France, the Islamic veil and religious discrimination in employment

France 24 reports that the Social Chamber of the Court of Cassation has ruled that the dismissal of Ms Fatima Afif from her job at a private nursery school in Chanteloup-les-Vignes for refusing to remove her Islamic veil at work amounted to religious discrimination and awarded her damages of 2,500 euros. The Court explained that because the Baby Loup nursery was a private institution whose staff did not provide a public service, the principle of secularism did not apply. On the other hand, the Court upheld the dismissal of a health-care technician on the grounds that she worked for an organisation that provided a public service.

The Court issued a press statement summarising its conclusions in the two appeals [Arrêts n°536 et n°537 du 19 mars 2013 Chambre sociale de la Cour de cassation N° de pourvoi : F 11-28.845 et E 12-11.690]: the following is my own translation:

Judgments No. 536 and No. 537 of March 19, 2013 Social Chamber of the Court of Cassation.

By two judgments of 19 March 2013 the Social Chamber of the Court of Cassation [la Chambre Sociale de la Cour de Cassation] set out the boundaries of the principle of secularism [laïcité] in two cases of dismissal of an employee on the grounds that she was wearing an Islamic veil revealing her face but covering her hair and thus contravening a provision of her employer’s internal rules.

In the matter of the primary health insurance fund of Seine-Saint-Denis, in the case of an employee working as a “technicienne de prestations maladie” [sickness benefits officer], the Court of Cassation adjudges for the first time that the principles of neutrality and secularism of the public service are applicable to all public services and includes those provided by private bodies. If the provisions of the Code du Travail are intended to apply to agents of a primary health insurance fund they must always be subject to constraints resulting from the fact that they are part of the provision of a public service – which especially prohibits them from manifesting their religious beliefs by external signs, in particular by clothing. The dismissal of the employee is therefore upheld.

In contrast, in the case of Baby Loup (F 11-28845), a private nursery which cannot, therefore, in spite of its mission of general interest, be treated as a private [legal] person managing a public service, the Court points out that the principle of secularism established by the Article 1 of the Constitution does not apply to employees of employers of private organisations that are not providing a public service. The principle of secularism cannot therefore be invoked to deprive those employees of the protection assured them by the provisions of the Code du Travail.

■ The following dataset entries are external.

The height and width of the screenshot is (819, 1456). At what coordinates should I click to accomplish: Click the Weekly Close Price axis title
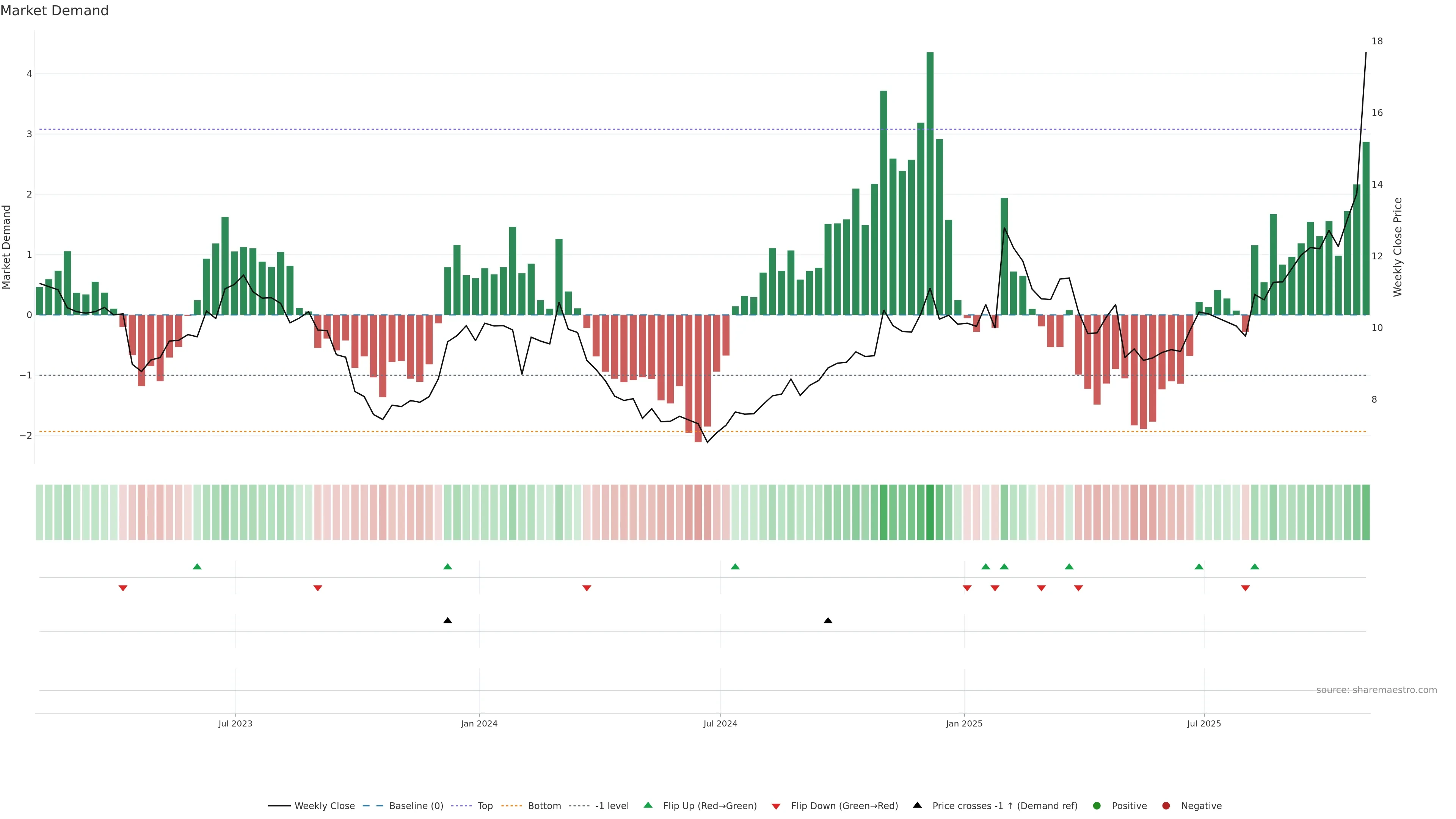(1398, 247)
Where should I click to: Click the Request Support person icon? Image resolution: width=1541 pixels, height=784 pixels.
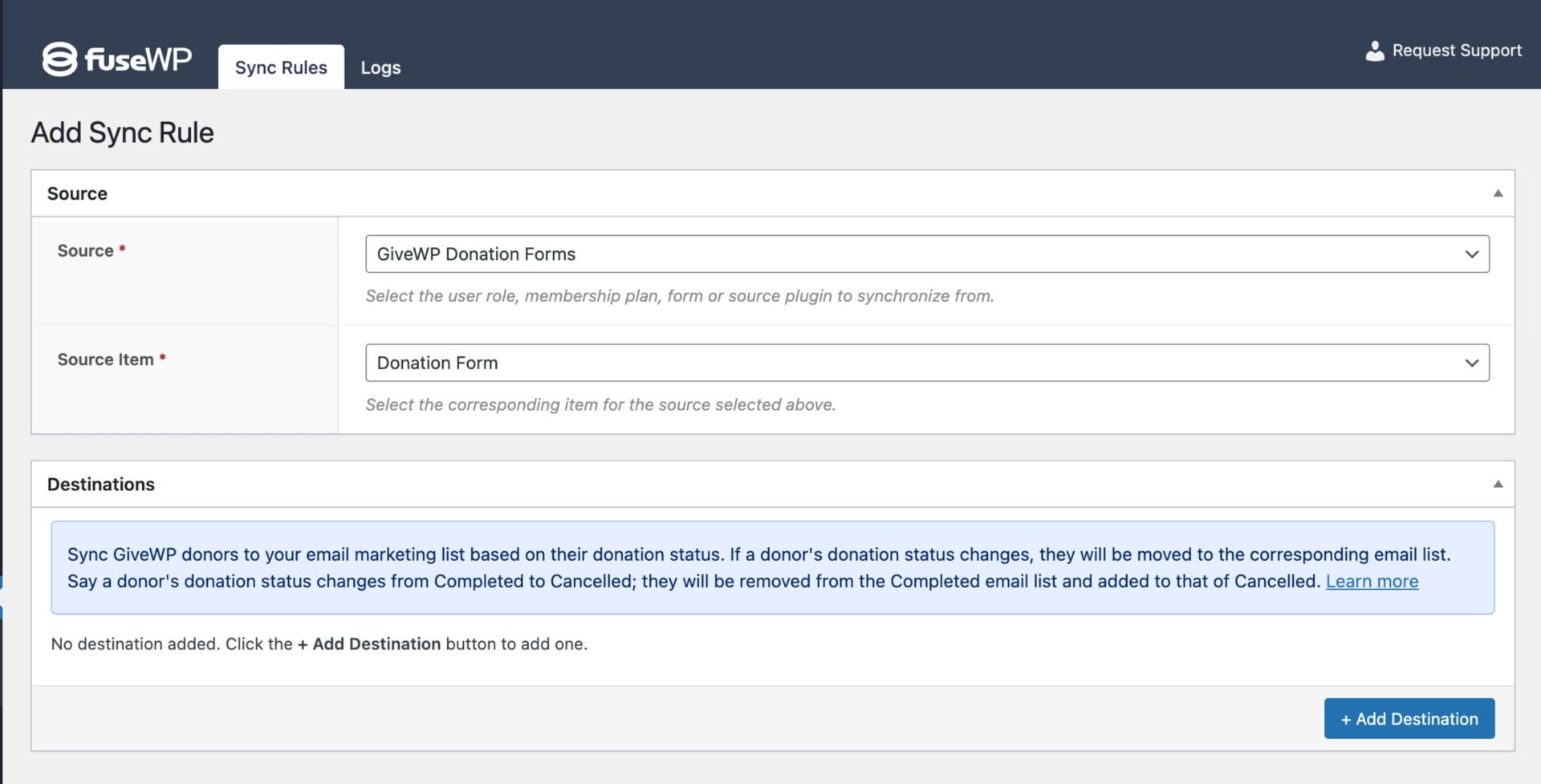[1376, 51]
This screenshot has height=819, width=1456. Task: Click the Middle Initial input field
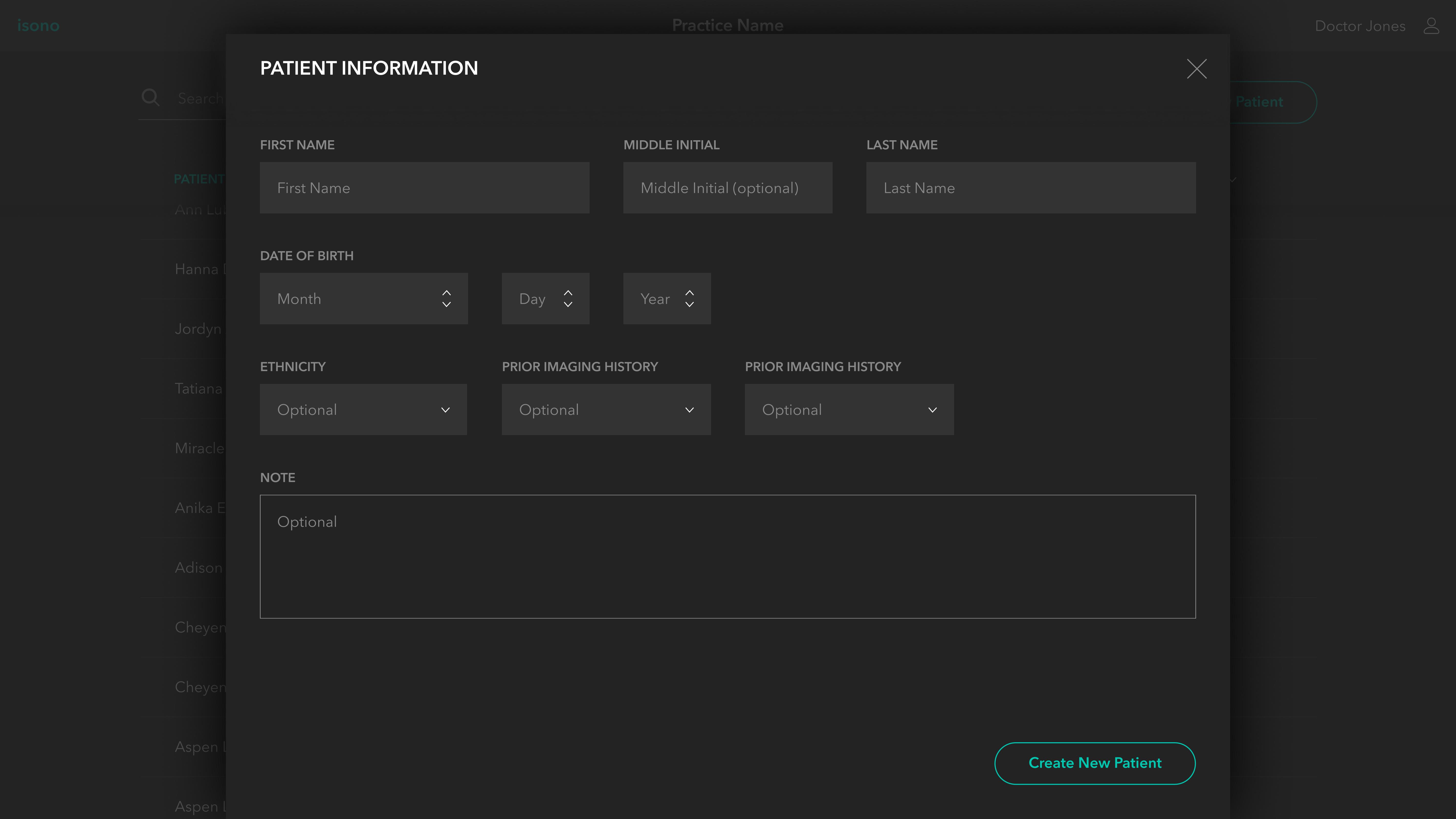tap(727, 188)
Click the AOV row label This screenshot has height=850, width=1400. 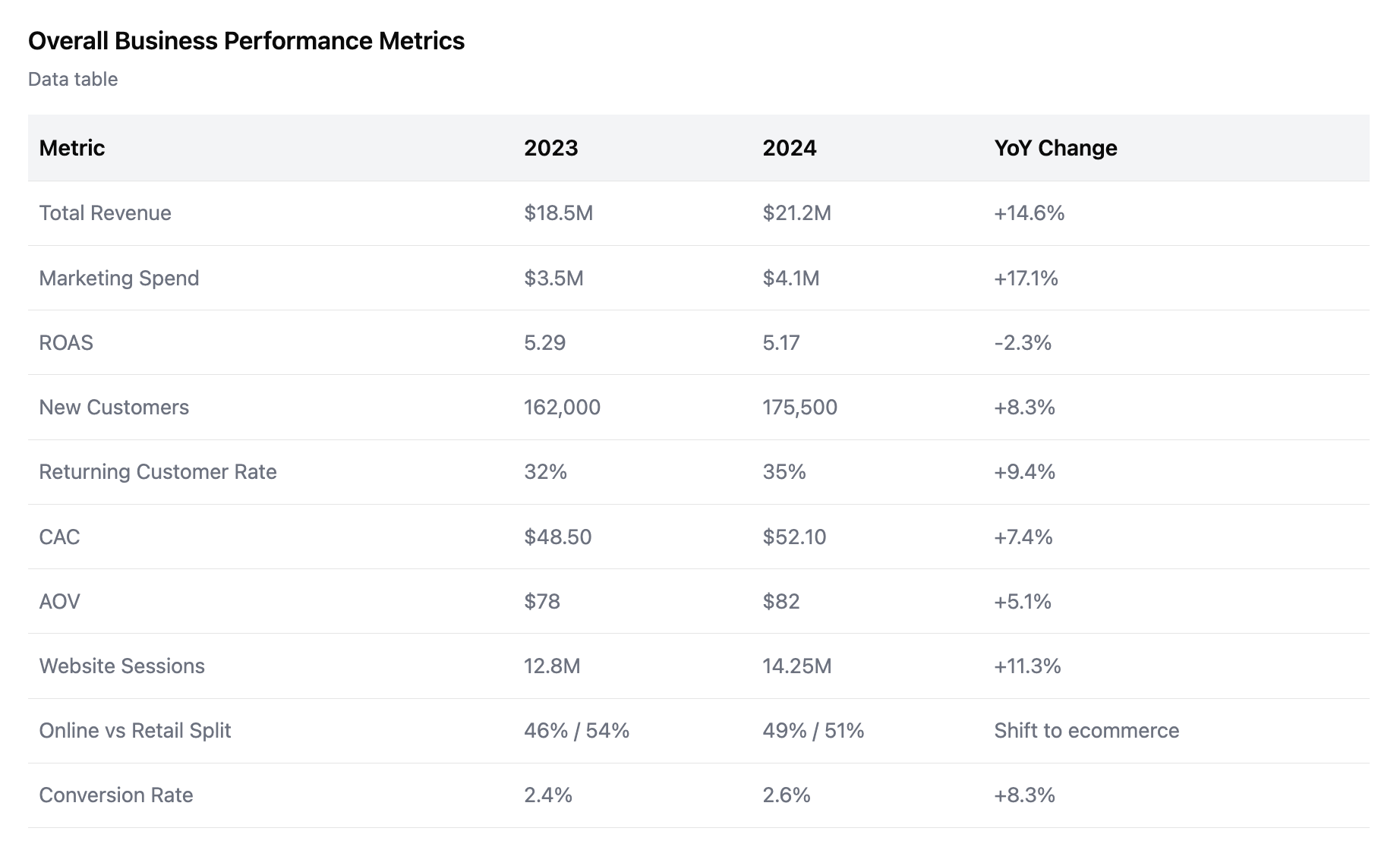tap(59, 601)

According to Articles L 1121-1, L 1132-1, L 1133-1 and L 1321-3 of the Code du Travail incorporating the provisions of the EU Directive of 27 November 2000 prohibiting discrimination based on religious belief in particular, restrictions on religious freedom must be justified by the nature of the task, must answer a genuine and determining occupational requirement and must be proportionate to the aim pursued. This is not the case in respect of the general clause on secularism and neutrality in the bye-laws of the Baby Loup Association applicable to all jobs in the company. Such a clause is invalid: the dismissal of an employee for serious misconduct on the grounds that she violated the provisions of this clause of the rules constitutes discrimination on grounds of religious convictions and must be declared void. The judgment of the Court of Appeal of Versailles upholding the dismissal is therefore quashed.”

Comment: In France, as in Turkey, laïcité is almost an article of faith in itself. The Baby Loup decision evoked an immediate reaction from the Government. Interior Minister Manuel Valls criticised the ruling during question time at National Assembly on Tuesday:

“I want to take a break from my function for a few seconds to tell you how much I regret the court’s decision on the Baby Loup case today, which has called laïcité into question”.

On grounds of laïcité, Loi n° 2004-228 du 15 mars 2004 forbids the wearing in state schools of symbols or clothing manifesting a religious affiliation [signes ou de tenues manifestant une appartenance religieuse] and, so far, challenges to it in Strasbourg under Article 9 ECHR have been unsuccessful. However, given that the ban on religious dress in schools was met with so much criticism at the time both from foreign observers and from some domestic religious groups, it is hardly surprising that this latest ruling seems to have upset the Government. French politicians tend to see laïcité as absolute and indivisible: an attack on any particular manifestation of laïcité seems to be regarded as an attack on the principle as a whole.

In April 2011 it became generally illegal in France to cover one’s face in public, which means that a Muslim woman who walks out into the street wearing a niqab or a burqa risks a fine of €150. The broader questions, of course, are whether the ban violates the Article 9 rights of observant Muslim women and whether it will survive an eventual challenge in Strasbourg – for which see, for example, Daniel Barton: ‘Is the French Burka Ban Compatible with International Human Rights Law Standards?’.